Hi -
>
> When exactly is the case that a ContainerRouter should put a blocking
> activation to a queue for stealing? Since a) it is not spawning containers
> and b) it is not parsing request/response bodies, can we say this would
> only happen when a ContainerRouter maxes out its incoming request
handling?
>
That's exactly the idea! The work-stealing queue will only be used if the
Router where to request landed cannot serve the demand right now.
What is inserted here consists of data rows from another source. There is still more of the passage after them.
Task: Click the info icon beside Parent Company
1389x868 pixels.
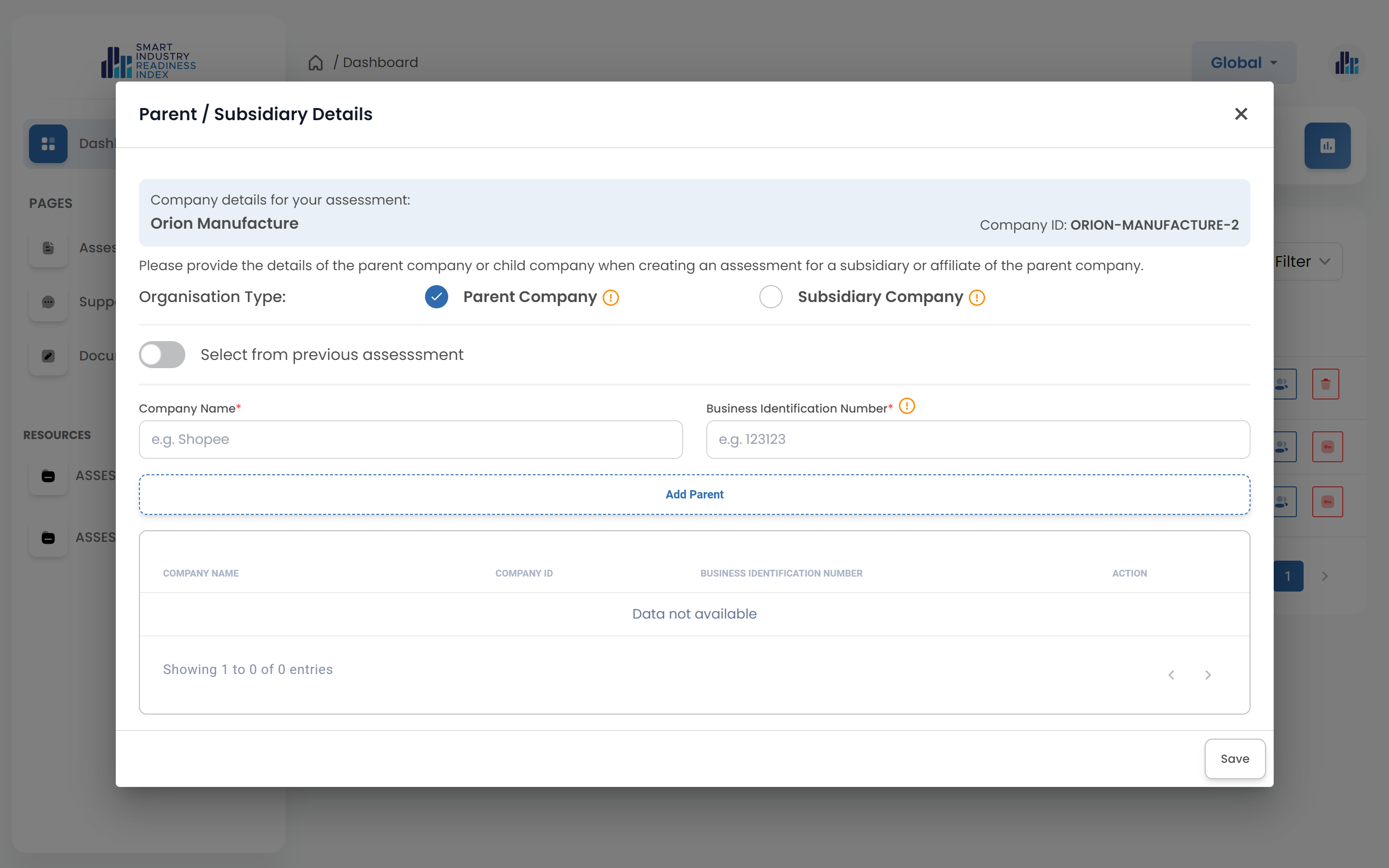Action: (x=611, y=298)
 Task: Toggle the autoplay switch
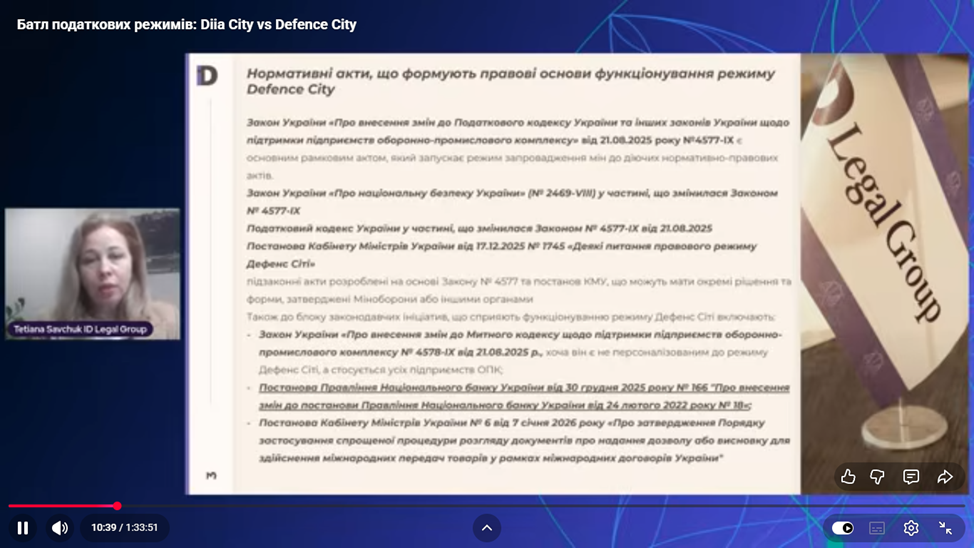click(x=843, y=528)
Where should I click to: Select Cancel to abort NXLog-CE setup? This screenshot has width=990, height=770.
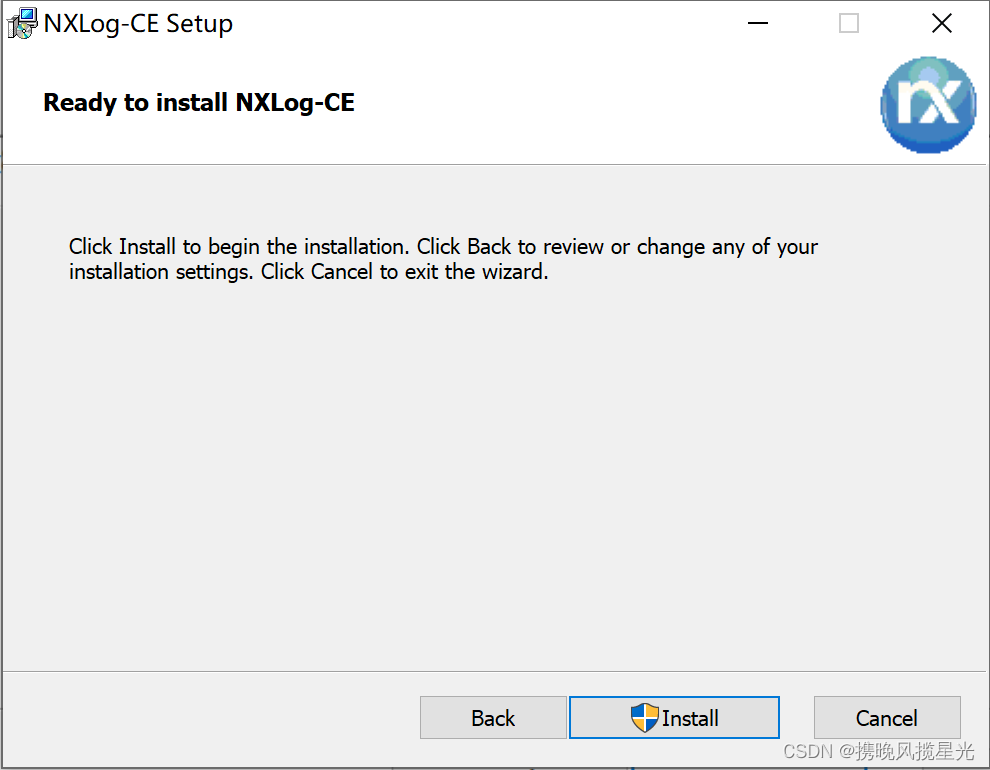886,717
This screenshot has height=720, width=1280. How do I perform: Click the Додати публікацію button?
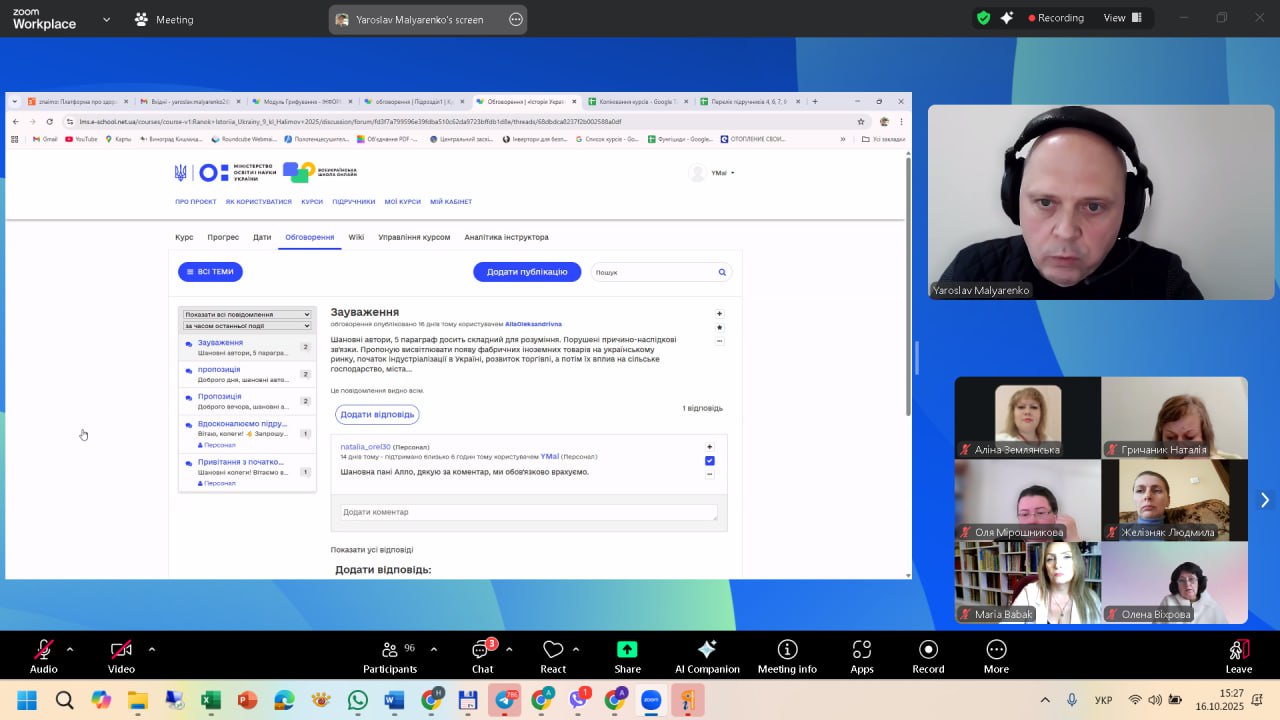(526, 272)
For
example, if it maxed out the slots it has for a certain action (all
containers are working to their full extent) it requests more resources and
puts the request-token on the work-stealing queue.
So to clarify, ContainerRouter "load" (which can trigger use of queue) is
mostly (only?) based on:
* the number of Container references
* the number of outstanding inbound HTTP requests, e.g. when lots of requests
can be routed to the same container
* the number of outstand outbound HTTP requests to remote action containers
(assume all are remote)
It is unclear the order of magnitude considered for "maxed out slots", since
container refs should be simple (like ip+port, action metadata, activation
count, and warm state), inbound connection handling is basically a http server,
and outbound is a connection pool per action container (let's presume
connection reuse for the moment).
I think it will certainly need testing to determine these and to be
configurable in any case, for each of these separate stats.. Is there anything
else that affects the load for ContainerRouter?
That request-token will then be taken by any Router that has free capacity
for that action (note: this is not simple with kafka, but might be simpler
with other MQ technologies). Since new resources have been requested, it is
guaranteed that one Router will eventually become free.
Is "requests resources" here requesting new action containers, which it won't
be able to process itself immediately, but should startup + warm and be
provided to "any ContainerRouter"? This makes, sense, just want to clarify that
"resources == containers".
>
> If ContainerManager has enough awareness of ContainerRouters' states, I'm
> not sure where using a queue would be used (for redirecting to other
> ContainerRouters) vs ContainerManager responding with a ContainerRouters
> reference (instead of an action container reference) - I'm not following
> the logic of the edge case in the proposal - there is mention of "which
> controller the request needs to go", but maybe this is a typo and should
> say ContainerRouter?
>
Indeed that's a typo, it should say ContainerRouter.
The ContainerManager only knows which Router has which Container. It does
not know whether the respective Router has capacity on that container (the
capacity metric is very hard to share since it's ever changing).
Hence, in an edge-case where there are less Containers than Routers, the
ContainerManager can hand out references to the Routers it gave Containers
to the Routers that have none. (This is the edge-case described in the
proposal).
I'm not sure why in this case the ContainerManager does not just create a new
container, instead of sending to another Router? If there is some intended
limit on "number of containers for a particular action", that would be a
reason, but given that the ContainerManager cannot know the state of the
existing containers, it seems like sending to another Router which has the
container, but may not be able to use it immediately, may cause failures in
some cases.
The work-stealing queue though is used to rebalance work in case one of the
Routers get overloaded.
Got it.
Thanks
Tyson